Hilbert Modular Surface - Definitions

Definitions

If R is the ring of integers of a real quadratic field, then the Hilbert modular group SL₂(R) acts on the product H×H of two copies of the upper half plane H. There are several birationally equivalent surfaces related to this action, any of which may be called Hilbert modular surfaces:

• The surface X is the quotient of H×H by SL₂(R); it is not compact and usually has quotient singularities coming from points with non-trivial isotropy groups.
• The surface X* is obtained from X by adding a finite number of points corresponding to the cusps of the action. It is compact, and has not only the quotient singularities of X, but also singularities at its cusps.
• The surface Y is obtained from .X* by resolving the singularities in a minimal way.

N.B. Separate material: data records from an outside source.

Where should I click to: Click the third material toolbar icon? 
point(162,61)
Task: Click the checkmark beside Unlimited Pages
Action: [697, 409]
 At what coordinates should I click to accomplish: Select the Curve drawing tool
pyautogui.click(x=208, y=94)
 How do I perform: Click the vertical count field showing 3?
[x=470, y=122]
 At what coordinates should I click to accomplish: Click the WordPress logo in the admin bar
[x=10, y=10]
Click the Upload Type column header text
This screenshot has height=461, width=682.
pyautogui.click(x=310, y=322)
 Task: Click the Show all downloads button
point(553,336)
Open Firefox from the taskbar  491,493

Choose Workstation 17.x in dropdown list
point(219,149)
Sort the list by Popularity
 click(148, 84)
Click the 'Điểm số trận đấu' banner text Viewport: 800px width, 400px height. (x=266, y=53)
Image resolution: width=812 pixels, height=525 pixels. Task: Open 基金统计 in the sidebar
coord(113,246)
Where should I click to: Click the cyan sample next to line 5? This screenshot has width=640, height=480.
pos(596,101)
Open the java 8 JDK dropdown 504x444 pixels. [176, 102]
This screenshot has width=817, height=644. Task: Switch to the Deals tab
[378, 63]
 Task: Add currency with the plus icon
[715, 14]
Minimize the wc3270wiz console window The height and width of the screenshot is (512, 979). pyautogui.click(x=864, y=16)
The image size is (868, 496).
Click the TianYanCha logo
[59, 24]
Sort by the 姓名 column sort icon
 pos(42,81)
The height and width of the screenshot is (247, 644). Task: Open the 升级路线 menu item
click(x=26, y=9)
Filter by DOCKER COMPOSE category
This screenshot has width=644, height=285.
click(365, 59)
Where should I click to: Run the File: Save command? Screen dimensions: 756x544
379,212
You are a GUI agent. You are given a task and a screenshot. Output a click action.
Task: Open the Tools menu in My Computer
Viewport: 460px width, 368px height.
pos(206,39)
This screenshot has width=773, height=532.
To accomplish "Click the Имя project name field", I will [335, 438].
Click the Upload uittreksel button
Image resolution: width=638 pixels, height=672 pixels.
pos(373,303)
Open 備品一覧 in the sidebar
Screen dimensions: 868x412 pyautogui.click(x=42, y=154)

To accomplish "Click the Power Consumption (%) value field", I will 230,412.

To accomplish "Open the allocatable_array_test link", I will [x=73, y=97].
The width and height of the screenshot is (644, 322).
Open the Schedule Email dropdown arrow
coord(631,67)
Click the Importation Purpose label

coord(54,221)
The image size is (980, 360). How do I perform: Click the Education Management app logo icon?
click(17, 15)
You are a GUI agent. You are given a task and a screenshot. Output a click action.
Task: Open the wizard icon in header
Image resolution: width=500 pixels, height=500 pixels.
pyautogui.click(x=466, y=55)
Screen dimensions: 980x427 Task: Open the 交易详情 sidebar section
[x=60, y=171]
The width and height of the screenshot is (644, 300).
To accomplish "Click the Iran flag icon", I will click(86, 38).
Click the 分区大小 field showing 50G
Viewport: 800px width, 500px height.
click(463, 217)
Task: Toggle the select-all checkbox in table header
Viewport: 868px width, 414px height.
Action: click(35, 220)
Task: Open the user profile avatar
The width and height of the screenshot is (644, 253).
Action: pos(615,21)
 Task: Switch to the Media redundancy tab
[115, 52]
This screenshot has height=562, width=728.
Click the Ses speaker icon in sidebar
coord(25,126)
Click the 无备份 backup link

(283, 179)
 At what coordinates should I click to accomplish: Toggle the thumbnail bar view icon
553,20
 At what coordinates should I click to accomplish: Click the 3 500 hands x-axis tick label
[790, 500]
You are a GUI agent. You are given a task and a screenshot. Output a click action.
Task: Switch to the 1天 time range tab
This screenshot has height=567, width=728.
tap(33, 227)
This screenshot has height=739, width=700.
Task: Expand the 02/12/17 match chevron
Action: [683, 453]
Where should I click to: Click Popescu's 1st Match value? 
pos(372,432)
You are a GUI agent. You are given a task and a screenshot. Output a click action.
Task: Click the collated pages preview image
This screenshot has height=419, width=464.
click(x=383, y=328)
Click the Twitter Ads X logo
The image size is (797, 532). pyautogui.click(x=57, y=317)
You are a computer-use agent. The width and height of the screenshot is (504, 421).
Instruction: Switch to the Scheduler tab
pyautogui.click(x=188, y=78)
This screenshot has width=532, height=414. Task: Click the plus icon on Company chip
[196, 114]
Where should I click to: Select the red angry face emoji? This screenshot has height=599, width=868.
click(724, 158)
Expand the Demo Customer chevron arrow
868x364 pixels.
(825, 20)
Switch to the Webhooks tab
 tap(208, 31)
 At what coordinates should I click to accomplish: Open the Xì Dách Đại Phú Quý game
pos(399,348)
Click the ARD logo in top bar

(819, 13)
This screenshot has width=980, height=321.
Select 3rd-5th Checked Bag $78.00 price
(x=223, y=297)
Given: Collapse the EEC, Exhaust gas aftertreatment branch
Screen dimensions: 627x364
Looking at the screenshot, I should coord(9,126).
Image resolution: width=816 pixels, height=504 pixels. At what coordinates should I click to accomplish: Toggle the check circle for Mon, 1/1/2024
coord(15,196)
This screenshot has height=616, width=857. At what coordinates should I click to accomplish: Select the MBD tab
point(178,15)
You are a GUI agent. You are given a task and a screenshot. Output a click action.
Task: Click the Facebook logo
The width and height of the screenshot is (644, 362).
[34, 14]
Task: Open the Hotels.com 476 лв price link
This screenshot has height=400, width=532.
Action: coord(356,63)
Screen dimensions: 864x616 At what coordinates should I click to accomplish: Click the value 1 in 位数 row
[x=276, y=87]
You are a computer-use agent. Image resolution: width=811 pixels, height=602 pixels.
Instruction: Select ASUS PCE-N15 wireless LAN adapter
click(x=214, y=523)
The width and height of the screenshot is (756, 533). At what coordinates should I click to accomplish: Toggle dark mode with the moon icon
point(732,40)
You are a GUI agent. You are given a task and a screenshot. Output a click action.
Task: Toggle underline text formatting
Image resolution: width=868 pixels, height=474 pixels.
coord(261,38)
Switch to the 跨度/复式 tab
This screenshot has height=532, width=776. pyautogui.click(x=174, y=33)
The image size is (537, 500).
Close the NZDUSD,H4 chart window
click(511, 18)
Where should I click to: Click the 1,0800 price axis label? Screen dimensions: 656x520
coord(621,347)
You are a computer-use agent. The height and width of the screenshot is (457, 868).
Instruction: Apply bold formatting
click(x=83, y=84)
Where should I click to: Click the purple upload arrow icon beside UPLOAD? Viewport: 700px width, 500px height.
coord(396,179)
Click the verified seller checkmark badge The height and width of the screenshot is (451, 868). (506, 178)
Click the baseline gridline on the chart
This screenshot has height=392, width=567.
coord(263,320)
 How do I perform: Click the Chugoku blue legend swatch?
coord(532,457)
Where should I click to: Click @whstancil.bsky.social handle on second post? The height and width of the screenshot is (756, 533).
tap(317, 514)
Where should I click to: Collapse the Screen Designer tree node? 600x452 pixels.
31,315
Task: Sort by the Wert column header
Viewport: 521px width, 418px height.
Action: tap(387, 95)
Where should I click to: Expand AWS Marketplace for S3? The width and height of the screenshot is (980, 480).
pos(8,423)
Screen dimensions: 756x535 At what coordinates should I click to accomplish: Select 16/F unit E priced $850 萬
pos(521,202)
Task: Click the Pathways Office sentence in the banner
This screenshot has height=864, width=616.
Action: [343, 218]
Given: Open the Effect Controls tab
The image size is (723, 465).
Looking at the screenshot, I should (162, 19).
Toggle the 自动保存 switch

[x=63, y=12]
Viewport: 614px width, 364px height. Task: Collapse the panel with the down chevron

It is a compact smooth algebraic surface, but is not in general minimal.
• The surface Y0 is obtained from Y by blowing down certain exceptional −1-curves. It is smooth and compact, and is often (but not always) minimal.

There are several variations of this construction:

• The Hilbert modular group may be replaced by some subgroup of finite index, such as a congruence subgroup.
• One can extend the Hilbert modular group by a group of order 2, acting on the Hilbert modular group via the Galois action, and exchanging the two copies of the upper half plane.